Pochodzenie węgierskie, ale teraz w dobie globalizmu, nic to nie znaczy. Jadają go Węgrzy i Słowacy, Czesi i Polacy, a ostatnio, po raz pierwszy, widziałem go na jarmarkach bożonarodzeniowych w Niemczech. Jak zawsze - przepisów na langosze jest tyle ile ich wykonawców. Ja znam cztery typy podstawowych receptur. Pierwszy to ten, który Wam prezentuję. To klasyk - typowe ciasto drożdżowe, puszyste i smaczne. To ciasto najczęściej wykorzystywane w Czechach, bez szaleństw w przygotowaniu, ale za to szaleństwo w jedzeniu :-)

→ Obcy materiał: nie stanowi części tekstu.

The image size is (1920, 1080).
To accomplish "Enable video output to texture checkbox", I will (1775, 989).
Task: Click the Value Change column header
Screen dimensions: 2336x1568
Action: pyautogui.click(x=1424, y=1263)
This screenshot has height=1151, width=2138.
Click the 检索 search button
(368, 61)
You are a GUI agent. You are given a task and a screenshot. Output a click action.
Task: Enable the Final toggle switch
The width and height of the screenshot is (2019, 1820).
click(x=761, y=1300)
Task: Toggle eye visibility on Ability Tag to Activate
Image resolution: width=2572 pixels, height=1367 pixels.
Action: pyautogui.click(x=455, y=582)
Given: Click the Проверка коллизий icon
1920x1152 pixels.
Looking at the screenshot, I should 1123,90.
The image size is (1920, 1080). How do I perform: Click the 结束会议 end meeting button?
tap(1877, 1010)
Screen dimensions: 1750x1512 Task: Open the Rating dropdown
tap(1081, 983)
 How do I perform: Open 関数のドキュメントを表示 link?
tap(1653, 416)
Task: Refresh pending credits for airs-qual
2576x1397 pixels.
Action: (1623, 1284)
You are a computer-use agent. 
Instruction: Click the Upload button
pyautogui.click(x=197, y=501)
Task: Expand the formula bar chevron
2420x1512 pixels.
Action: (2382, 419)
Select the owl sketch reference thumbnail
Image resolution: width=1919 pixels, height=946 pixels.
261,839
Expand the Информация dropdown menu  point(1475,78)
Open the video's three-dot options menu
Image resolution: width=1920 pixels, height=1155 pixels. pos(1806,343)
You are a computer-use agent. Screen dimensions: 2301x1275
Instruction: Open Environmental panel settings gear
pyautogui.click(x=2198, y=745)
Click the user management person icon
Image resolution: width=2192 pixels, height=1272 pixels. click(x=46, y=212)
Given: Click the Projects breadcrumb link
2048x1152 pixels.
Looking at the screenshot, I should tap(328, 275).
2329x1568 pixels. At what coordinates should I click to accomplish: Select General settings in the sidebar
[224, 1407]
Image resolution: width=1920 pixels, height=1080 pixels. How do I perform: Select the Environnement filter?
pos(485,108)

Inne dwa rodzaje to jego pochodne, wykorzystywane z reguły do słodkich wersji langoszy. Pierwszy jest z dodatkiem śmietany, drugi z dodatkiem jajka. Nigdy ich nie robiłem, bo podobnie jak w przypadku placków ziemniaczanych, słodkie do tego mi nie pasuje...
Jak wcześniej zauważyliście langosze je się na słono lub słodko. Słodka wersja jedzona jest z konfiturami lub owocami, śmietaną i cynamonem, czasem z syropem klonowym, a nawet z nutellą lub miodem.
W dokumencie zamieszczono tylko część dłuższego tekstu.